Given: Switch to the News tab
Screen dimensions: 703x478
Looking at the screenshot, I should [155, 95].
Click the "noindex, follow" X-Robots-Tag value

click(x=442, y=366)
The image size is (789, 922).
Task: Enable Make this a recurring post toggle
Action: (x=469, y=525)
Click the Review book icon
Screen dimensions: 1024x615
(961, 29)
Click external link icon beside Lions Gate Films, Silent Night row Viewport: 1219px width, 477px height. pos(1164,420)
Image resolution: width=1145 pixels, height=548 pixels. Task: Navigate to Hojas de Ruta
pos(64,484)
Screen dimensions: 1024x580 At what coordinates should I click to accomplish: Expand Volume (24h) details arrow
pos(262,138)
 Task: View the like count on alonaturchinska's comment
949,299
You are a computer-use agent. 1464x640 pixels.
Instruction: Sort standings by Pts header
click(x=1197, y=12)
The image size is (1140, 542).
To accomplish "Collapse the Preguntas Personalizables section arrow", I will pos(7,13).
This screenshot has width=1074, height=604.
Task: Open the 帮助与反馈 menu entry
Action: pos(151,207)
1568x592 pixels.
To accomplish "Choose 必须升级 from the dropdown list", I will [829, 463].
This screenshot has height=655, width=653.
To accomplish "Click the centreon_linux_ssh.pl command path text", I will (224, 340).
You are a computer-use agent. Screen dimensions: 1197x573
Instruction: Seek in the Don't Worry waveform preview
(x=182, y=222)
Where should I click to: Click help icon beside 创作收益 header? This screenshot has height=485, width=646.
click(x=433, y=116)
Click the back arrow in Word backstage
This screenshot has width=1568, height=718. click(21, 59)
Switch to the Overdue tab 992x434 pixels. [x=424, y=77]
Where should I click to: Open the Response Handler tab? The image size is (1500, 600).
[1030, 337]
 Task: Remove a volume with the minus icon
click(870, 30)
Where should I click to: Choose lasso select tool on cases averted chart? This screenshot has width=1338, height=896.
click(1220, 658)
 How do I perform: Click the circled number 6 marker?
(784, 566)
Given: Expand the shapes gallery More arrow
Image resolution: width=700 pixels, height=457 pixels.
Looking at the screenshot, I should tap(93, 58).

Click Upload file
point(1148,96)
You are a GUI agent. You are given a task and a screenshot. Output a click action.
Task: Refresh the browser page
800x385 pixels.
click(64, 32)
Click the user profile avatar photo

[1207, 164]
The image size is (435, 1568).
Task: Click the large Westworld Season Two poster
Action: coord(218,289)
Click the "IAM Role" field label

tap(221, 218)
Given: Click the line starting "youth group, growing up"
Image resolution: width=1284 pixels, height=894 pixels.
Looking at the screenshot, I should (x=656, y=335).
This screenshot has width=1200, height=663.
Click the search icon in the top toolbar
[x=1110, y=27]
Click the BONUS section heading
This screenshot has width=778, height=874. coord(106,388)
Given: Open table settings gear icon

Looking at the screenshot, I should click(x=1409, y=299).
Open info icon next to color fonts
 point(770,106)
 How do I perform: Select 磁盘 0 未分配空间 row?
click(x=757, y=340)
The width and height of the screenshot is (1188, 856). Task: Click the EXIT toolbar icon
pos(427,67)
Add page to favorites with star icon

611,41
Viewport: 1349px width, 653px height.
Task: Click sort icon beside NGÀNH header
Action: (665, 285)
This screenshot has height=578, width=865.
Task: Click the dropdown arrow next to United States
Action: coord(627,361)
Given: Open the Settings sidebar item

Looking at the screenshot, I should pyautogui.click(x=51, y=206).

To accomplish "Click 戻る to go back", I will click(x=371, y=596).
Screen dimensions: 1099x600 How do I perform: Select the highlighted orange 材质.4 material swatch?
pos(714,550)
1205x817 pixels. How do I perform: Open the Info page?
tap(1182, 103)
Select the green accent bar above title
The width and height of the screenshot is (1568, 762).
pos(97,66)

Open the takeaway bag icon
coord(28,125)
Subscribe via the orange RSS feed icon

____________________

_WORK TO COMPLETE_
Print the material in full, exactly as written.

_TASK RESULT_
Given: Switch to the News tab
Screen dimensions: 703x478
Looking at the screenshot, I should [155, 95].
Click the "noindex, follow" X-Robots-Tag value

click(x=442, y=366)
The image size is (789, 922).
Task: Enable Make this a recurring post toggle
Action: (x=469, y=525)
Click the Review book icon
Screen dimensions: 1024x615
(961, 29)
Click external link icon beside Lions Gate Films, Silent Night row Viewport: 1219px width, 477px height. pos(1164,420)
Image resolution: width=1145 pixels, height=548 pixels. Task: Navigate to Hojas de Ruta
pos(64,484)
Screen dimensions: 1024x580 At what coordinates should I click to accomplish: Expand Volume (24h) details arrow
pos(262,138)
 Task: View the like count on alonaturchinska's comment
949,299
You are a computer-use agent. 1464x640 pixels.
Instruction: Sort standings by Pts header
click(x=1197, y=12)
The image size is (1140, 542).
To accomplish "Collapse the Preguntas Personalizables section arrow", I will pos(7,13).
This screenshot has width=1074, height=604.
Task: Open the 帮助与反馈 menu entry
Action: pos(151,207)
1568x592 pixels.
To accomplish "Choose 必须升级 from the dropdown list", I will [829, 463].
This screenshot has height=655, width=653.
To accomplish "Click the centreon_linux_ssh.pl command path text", I will (224, 340).
You are a computer-use agent. Screen dimensions: 1197x573
Instruction: Seek in the Don't Worry waveform preview
(x=182, y=222)
Where should I click to: Click help icon beside 创作收益 header? This screenshot has height=485, width=646.
click(x=433, y=116)
Click the back arrow in Word backstage
This screenshot has width=1568, height=718. click(21, 59)
Switch to the Overdue tab 992x434 pixels. [x=424, y=77]
Where should I click to: Open the Response Handler tab? The image size is (1500, 600).
[1030, 337]
 Task: Remove a volume with the minus icon
click(870, 30)
Where should I click to: Choose lasso select tool on cases averted chart? This screenshot has width=1338, height=896.
click(1220, 658)
 How do I perform: Click the circled number 6 marker?
(784, 566)
Given: Expand the shapes gallery More arrow
Image resolution: width=700 pixels, height=457 pixels.
Looking at the screenshot, I should tap(93, 58).

Click Upload file
point(1148,96)
You are a GUI agent. You are given a task and a screenshot. Output a click action.
Task: Refresh the browser page
800x385 pixels.
click(64, 32)
Click the user profile avatar photo

[1207, 164]
The image size is (435, 1568).
Task: Click the large Westworld Season Two poster
Action: coord(218,289)
Click the "IAM Role" field label

tap(221, 218)
Given: Click the line starting "youth group, growing up"
Image resolution: width=1284 pixels, height=894 pixels.
Looking at the screenshot, I should (x=656, y=335).
This screenshot has width=1200, height=663.
Click the search icon in the top toolbar
[x=1110, y=27]
Click the BONUS section heading
This screenshot has width=778, height=874. coord(106,388)
Given: Open table settings gear icon

Looking at the screenshot, I should click(x=1409, y=299).
Open info icon next to color fonts
 point(770,106)
 How do I perform: Select 磁盘 0 未分配空间 row?
click(x=757, y=340)
The width and height of the screenshot is (1188, 856). Task: Click the EXIT toolbar icon
pos(427,67)
Add page to favorites with star icon

611,41
Viewport: 1349px width, 653px height.
Task: Click sort icon beside NGÀNH header
Action: (665, 285)
This screenshot has height=578, width=865.
Task: Click the dropdown arrow next to United States
Action: coord(627,361)
Given: Open the Settings sidebar item

Looking at the screenshot, I should pyautogui.click(x=51, y=206).

To accomplish "Click 戻る to go back", I will click(x=371, y=596).
Screen dimensions: 1099x600 How do I perform: Select the highlighted orange 材质.4 material swatch?
pos(714,550)
1205x817 pixels. How do I perform: Open the Info page?
tap(1182, 103)
Select the green accent bar above title
The width and height of the screenshot is (1568, 762).
pos(97,66)

Open the takeaway bag icon
coord(28,125)
Subscribe via the orange RSS feed icon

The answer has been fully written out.